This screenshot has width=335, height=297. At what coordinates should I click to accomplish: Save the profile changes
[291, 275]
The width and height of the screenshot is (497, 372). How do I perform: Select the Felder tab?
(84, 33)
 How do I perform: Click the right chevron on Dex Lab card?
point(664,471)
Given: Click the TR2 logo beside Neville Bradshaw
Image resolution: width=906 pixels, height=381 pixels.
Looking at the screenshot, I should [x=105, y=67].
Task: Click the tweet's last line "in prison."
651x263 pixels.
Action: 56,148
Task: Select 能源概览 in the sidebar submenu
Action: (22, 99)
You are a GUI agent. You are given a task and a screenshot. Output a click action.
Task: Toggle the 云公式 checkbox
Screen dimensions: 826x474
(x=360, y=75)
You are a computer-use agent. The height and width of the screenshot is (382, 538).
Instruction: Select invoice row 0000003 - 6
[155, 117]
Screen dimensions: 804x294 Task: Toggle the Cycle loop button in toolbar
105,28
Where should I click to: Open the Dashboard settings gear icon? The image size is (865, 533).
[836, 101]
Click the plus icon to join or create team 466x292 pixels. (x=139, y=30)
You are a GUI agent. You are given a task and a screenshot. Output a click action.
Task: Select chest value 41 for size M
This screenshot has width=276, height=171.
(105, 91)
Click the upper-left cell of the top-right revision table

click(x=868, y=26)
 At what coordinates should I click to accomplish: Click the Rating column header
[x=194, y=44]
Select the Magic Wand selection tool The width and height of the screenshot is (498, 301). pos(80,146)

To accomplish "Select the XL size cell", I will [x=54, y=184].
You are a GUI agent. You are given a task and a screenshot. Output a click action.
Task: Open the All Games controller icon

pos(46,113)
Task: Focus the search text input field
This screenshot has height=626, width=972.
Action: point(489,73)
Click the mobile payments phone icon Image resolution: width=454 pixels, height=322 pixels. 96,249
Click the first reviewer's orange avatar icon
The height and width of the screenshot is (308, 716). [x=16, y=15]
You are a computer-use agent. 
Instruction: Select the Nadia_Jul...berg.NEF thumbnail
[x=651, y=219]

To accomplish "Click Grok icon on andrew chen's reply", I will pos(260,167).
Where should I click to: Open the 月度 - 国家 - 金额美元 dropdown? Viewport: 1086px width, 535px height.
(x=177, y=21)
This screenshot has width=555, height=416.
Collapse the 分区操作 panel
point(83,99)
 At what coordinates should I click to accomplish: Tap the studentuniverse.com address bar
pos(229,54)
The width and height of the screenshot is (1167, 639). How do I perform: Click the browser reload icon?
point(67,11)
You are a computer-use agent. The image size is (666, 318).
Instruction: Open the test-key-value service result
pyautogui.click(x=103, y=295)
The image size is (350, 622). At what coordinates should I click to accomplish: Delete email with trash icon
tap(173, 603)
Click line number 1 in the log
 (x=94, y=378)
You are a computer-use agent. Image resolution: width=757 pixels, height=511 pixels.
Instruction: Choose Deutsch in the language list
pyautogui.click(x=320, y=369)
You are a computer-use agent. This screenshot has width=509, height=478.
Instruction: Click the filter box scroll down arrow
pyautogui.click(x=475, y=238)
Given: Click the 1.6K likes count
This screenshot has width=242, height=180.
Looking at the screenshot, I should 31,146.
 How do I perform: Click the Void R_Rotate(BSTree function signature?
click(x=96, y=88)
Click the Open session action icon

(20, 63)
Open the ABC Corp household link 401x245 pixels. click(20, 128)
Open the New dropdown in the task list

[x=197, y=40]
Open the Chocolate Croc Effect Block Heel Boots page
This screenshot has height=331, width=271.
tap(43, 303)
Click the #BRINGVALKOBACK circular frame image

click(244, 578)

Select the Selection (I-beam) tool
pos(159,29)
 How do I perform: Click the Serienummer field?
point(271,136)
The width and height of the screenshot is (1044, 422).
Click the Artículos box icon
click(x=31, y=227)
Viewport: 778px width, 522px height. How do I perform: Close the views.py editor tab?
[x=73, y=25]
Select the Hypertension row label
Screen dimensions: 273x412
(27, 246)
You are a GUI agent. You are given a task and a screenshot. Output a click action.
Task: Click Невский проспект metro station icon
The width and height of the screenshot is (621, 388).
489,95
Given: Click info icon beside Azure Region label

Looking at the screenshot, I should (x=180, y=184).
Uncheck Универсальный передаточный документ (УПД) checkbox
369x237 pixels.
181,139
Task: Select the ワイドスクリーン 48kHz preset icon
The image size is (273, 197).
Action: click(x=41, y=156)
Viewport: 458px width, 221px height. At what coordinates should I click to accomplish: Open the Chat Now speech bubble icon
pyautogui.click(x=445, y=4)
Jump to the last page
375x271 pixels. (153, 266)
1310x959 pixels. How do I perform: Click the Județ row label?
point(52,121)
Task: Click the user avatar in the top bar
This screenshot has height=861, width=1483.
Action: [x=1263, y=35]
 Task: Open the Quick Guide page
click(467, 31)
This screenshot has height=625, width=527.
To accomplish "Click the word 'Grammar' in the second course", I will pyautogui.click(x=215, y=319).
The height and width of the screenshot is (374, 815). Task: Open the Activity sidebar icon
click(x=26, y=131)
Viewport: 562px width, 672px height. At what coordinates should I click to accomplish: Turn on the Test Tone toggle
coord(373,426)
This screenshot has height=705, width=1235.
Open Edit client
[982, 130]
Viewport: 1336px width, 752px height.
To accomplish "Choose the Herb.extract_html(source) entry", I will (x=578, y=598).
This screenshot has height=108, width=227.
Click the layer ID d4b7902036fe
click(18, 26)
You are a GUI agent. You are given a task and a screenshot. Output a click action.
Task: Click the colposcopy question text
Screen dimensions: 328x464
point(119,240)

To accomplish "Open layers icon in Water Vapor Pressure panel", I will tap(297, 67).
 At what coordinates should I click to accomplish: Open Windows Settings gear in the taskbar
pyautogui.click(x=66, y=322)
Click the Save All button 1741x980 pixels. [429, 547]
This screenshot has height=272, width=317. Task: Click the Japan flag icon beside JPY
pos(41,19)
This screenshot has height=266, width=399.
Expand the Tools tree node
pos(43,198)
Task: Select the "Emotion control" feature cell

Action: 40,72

:::::

WHAT TO DO >>
Your answer must be the records themselves, output again exactly.

WRITTEN RESPONSE >>
This screenshot has width=335, height=297. At what coordinates should I click to accomplish: Save the profile changes
[291, 275]
The width and height of the screenshot is (497, 372). How do I perform: Select the Felder tab?
(84, 33)
 How do I perform: Click the right chevron on Dex Lab card?
point(664,471)
Given: Click the TR2 logo beside Neville Bradshaw
Image resolution: width=906 pixels, height=381 pixels.
Looking at the screenshot, I should [x=105, y=67].
Task: Click the tweet's last line "in prison."
651x263 pixels.
Action: 56,148
Task: Select 能源概览 in the sidebar submenu
Action: (22, 99)
You are a GUI agent. You are given a task and a screenshot. Output a click action.
Task: Toggle the 云公式 checkbox
Screen dimensions: 826x474
(x=360, y=75)
You are a computer-use agent. The height and width of the screenshot is (382, 538).
Instruction: Select invoice row 0000003 - 6
[155, 117]
Screen dimensions: 804x294 Task: Toggle the Cycle loop button in toolbar
105,28
Where should I click to: Open the Dashboard settings gear icon? The image size is (865, 533).
[836, 101]
Click the plus icon to join or create team 466x292 pixels. (x=139, y=30)
You are a GUI agent. You are given a task and a screenshot. Output a click action.
Task: Select chest value 41 for size M
This screenshot has width=276, height=171.
(105, 91)
Click the upper-left cell of the top-right revision table

click(x=868, y=26)
 At what coordinates should I click to accomplish: Click the Rating column header
[x=194, y=44]
Select the Magic Wand selection tool The width and height of the screenshot is (498, 301). pos(80,146)

To accomplish "Select the XL size cell", I will [x=54, y=184].
You are a GUI agent. You are given a task and a screenshot. Output a click action.
Task: Open the All Games controller icon

pos(46,113)
Task: Focus the search text input field
This screenshot has height=626, width=972.
Action: point(489,73)
Click the mobile payments phone icon Image resolution: width=454 pixels, height=322 pixels. 96,249
Click the first reviewer's orange avatar icon
The height and width of the screenshot is (308, 716). [x=16, y=15]
You are a computer-use agent. 
Instruction: Select the Nadia_Jul...berg.NEF thumbnail
[x=651, y=219]

To accomplish "Click Grok icon on andrew chen's reply", I will pos(260,167).
Where should I click to: Open the 月度 - 国家 - 金额美元 dropdown? Viewport: 1086px width, 535px height.
(x=177, y=21)
This screenshot has width=555, height=416.
Collapse the 分区操作 panel
point(83,99)
 At what coordinates should I click to accomplish: Tap the studentuniverse.com address bar
pos(229,54)
The width and height of the screenshot is (1167, 639). How do I perform: Click the browser reload icon?
point(67,11)
You are a computer-use agent. The image size is (666, 318).
Instruction: Open the test-key-value service result
pyautogui.click(x=103, y=295)
The image size is (350, 622). At what coordinates should I click to accomplish: Delete email with trash icon
tap(173, 603)
Click line number 1 in the log
 (x=94, y=378)
You are a computer-use agent. Image resolution: width=757 pixels, height=511 pixels.
Instruction: Choose Deutsch in the language list
pyautogui.click(x=320, y=369)
You are a computer-use agent. This screenshot has width=509, height=478.
Instruction: Click the filter box scroll down arrow
pyautogui.click(x=475, y=238)
Given: Click the 1.6K likes count
This screenshot has width=242, height=180.
Looking at the screenshot, I should 31,146.
 How do I perform: Click the Void R_Rotate(BSTree function signature?
click(x=96, y=88)
Click the Open session action icon

(20, 63)
Open the ABC Corp household link 401x245 pixels. click(20, 128)
Open the New dropdown in the task list

[x=197, y=40]
Open the Chocolate Croc Effect Block Heel Boots page
This screenshot has height=331, width=271.
tap(43, 303)
Click the #BRINGVALKOBACK circular frame image

click(244, 578)

Select the Selection (I-beam) tool
pos(159,29)
 How do I perform: Click the Serienummer field?
point(271,136)
The width and height of the screenshot is (1044, 422).
Click the Artículos box icon
click(x=31, y=227)
Viewport: 778px width, 522px height. How do I perform: Close the views.py editor tab?
[x=73, y=25]
Select the Hypertension row label
Screen dimensions: 273x412
(27, 246)
You are a GUI agent. You are given a task and a screenshot. Output a click action.
Task: Click Невский проспект metro station icon
The width and height of the screenshot is (621, 388).
489,95
Given: Click info icon beside Azure Region label

Looking at the screenshot, I should (x=180, y=184).
Uncheck Универсальный передаточный документ (УПД) checkbox
369x237 pixels.
181,139
Task: Select the ワイドスクリーン 48kHz preset icon
The image size is (273, 197).
Action: click(x=41, y=156)
Viewport: 458px width, 221px height. At what coordinates should I click to accomplish: Open the Chat Now speech bubble icon
pyautogui.click(x=445, y=4)
Jump to the last page
375x271 pixels. (153, 266)
1310x959 pixels. How do I perform: Click the Județ row label?
point(52,121)
Task: Click the user avatar in the top bar
This screenshot has height=861, width=1483.
Action: [x=1263, y=35]
 Task: Open the Quick Guide page
click(467, 31)
This screenshot has height=625, width=527.
To accomplish "Click the word 'Grammar' in the second course", I will pyautogui.click(x=215, y=319).
The height and width of the screenshot is (374, 815). Task: Open the Activity sidebar icon
click(x=26, y=131)
Viewport: 562px width, 672px height. At what coordinates should I click to accomplish: Turn on the Test Tone toggle
coord(373,426)
This screenshot has height=705, width=1235.
Open Edit client
[982, 130]
Viewport: 1336px width, 752px height.
To accomplish "Choose the Herb.extract_html(source) entry", I will (x=578, y=598).
This screenshot has height=108, width=227.
Click the layer ID d4b7902036fe
click(18, 26)
You are a GUI agent. You are given a task and a screenshot. Output a click action.
Task: Click the colposcopy question text
Screen dimensions: 328x464
point(119,240)

To accomplish "Open layers icon in Water Vapor Pressure panel", I will tap(297, 67).
 At what coordinates should I click to accomplish: Open Windows Settings gear in the taskbar
pyautogui.click(x=66, y=322)
Click the Save All button 1741x980 pixels. [429, 547]
This screenshot has height=272, width=317. Task: Click the Japan flag icon beside JPY
pos(41,19)
This screenshot has height=266, width=399.
Expand the Tools tree node
pos(43,198)
Task: Select the "Emotion control" feature cell

Action: 40,72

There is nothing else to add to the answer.